Perhaps you’ve noticed damage on coming blooms of your blueberry or cranberry bushes. Other young trees in the landscape have large, irregular rips and tears in the foliage. The snowbush shrub you’ve so lovingly tended shows symptoms, even after surviving the winter or vacationing outside in spring. No perpetrators are apparent, but something has caused the damage. As you search for the culprit, consider that you may be seeing spanworm damage. You shriek as you find the disfigured, vandalized leaves.
“What are spanworms and how do I go about getting rid of spanworms before they strike again?” Read on to learn more about spanworms, their sneaky habits, and spanworm control.
About Spanworm Damage
While snowbush is among their favorite host plants, they will take up residence on others, such as cranberry bogs or blueberry bushes. Managing spanworms is possible when you know their forms and movement and how to scout for them. A member of the measuring worm or inchworm family, spanworms are related to the cutworm and, if not controlled, may cause similar damage to some plants and trees.

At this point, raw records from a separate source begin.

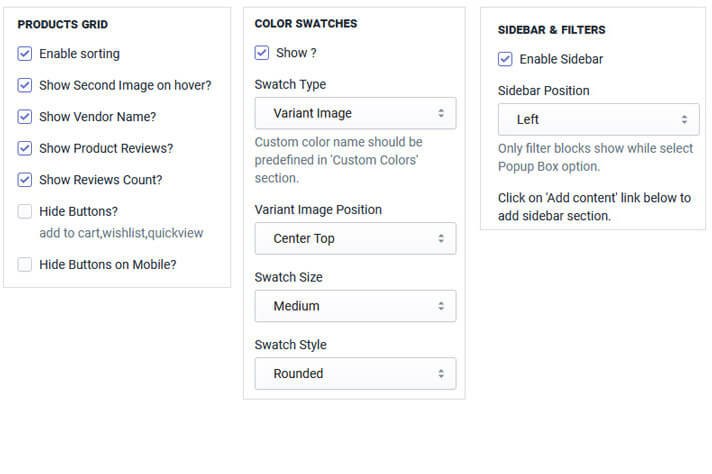The height and width of the screenshot is (474, 712).
Task: Toggle the color swatches Show checkbox
Action: (262, 53)
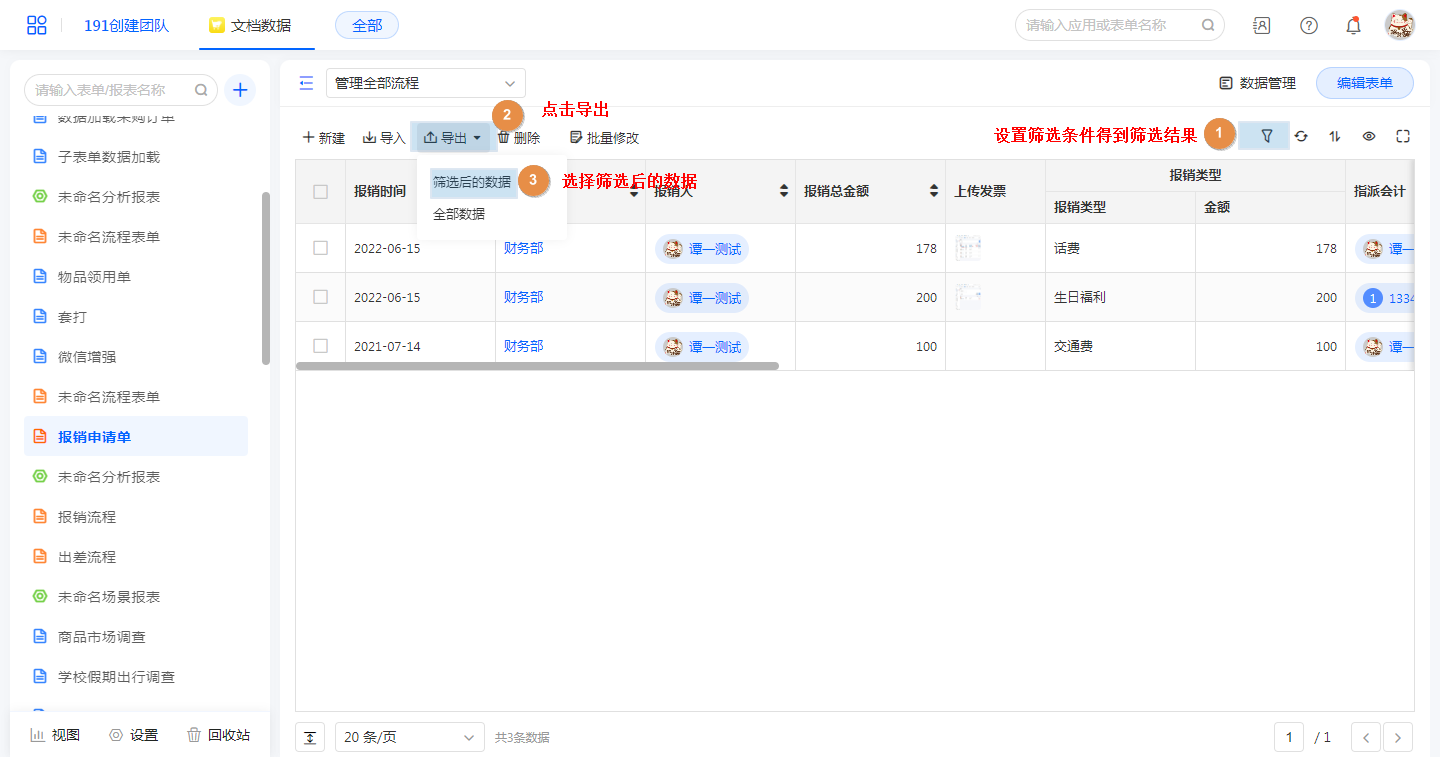Open the notifications bell
1440x757 pixels.
[1353, 26]
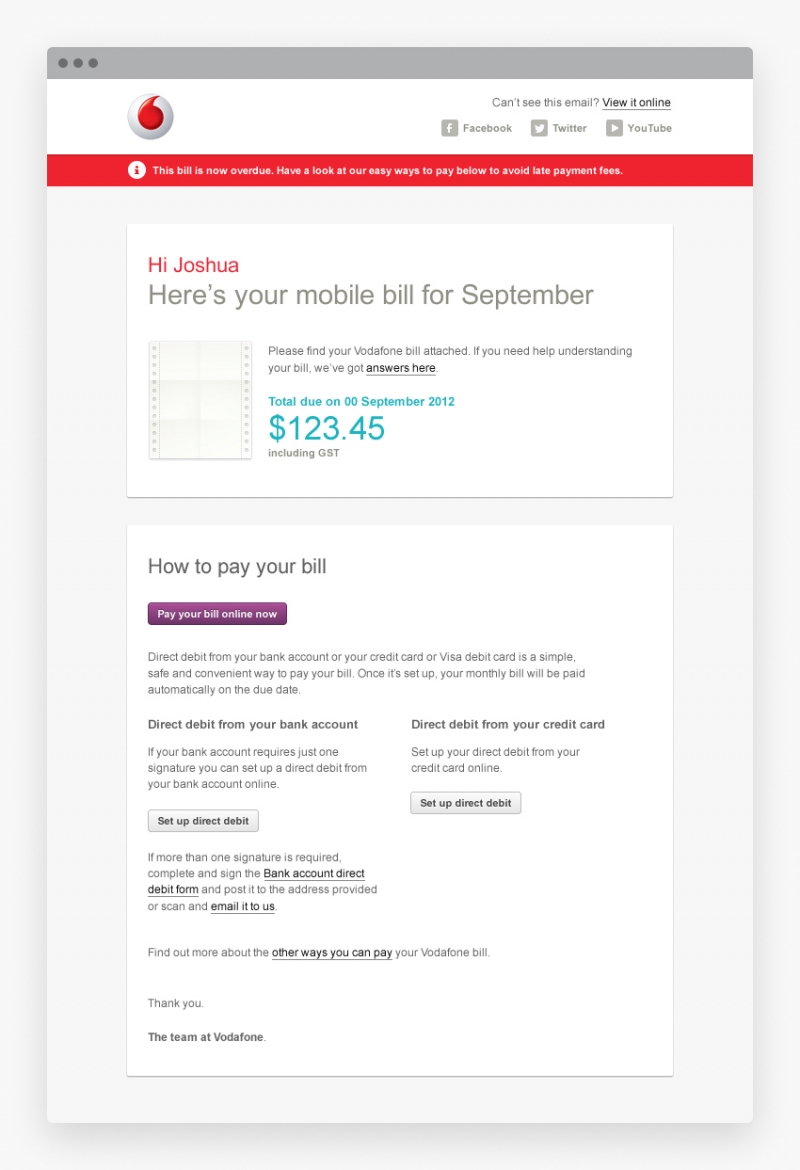Open the attached bill thumbnail

200,400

Black-marked worms hatch from tiny eggs, which are difficult to spot. The actual worm is a yellowish tan caterpillar that may not be visible at first glance. Most have slight green stripes, but stripes are sometimes black. Some types have white and black spots. There are numerous varieties, but all spanworms are masters of disguise and might not be visible without careful inspection.
They easily resemble a twig or other part of the plant. Spanworms may curl underneath plant leaves and wait until almost dark to come out and wreak destruction. A specific means of identification is a single pair of red legs, about midway along the worm. This gives them a looping instead of slithering movement, your best indication that you’ve found a spanworm (inchworm family).
This larval stage, as caterpillars, is when they create the most damage. A light infestation may weaken your plant, but heavy concentrations can kill the host. Florida, for example, has experienced problems with this pest for many years.
Getting Rid of Spanworms
Pick these off when you find them and toss into a container of soapy water. If you see numerous pests, beef up your beneficial insect populations by adding soldier bugs and ground beetles. Attract birds to your landscape for further help.
Chemical treatments are not usually needed. If you believe your spanworm attack warrants chemical control, consult an Agricultural Chemicals Manual for the crop they are affecting or call your local county extension office. Chemicals will also eliminate pollinators and beneficial insects.
The caterpillars turn into unusual, day-flying moths on some types, about an inch long. With yellow and brown speckles, adults are usually spotted from May through July, depending on location. If not dealt with while young, they will only repeat the life cycle each season.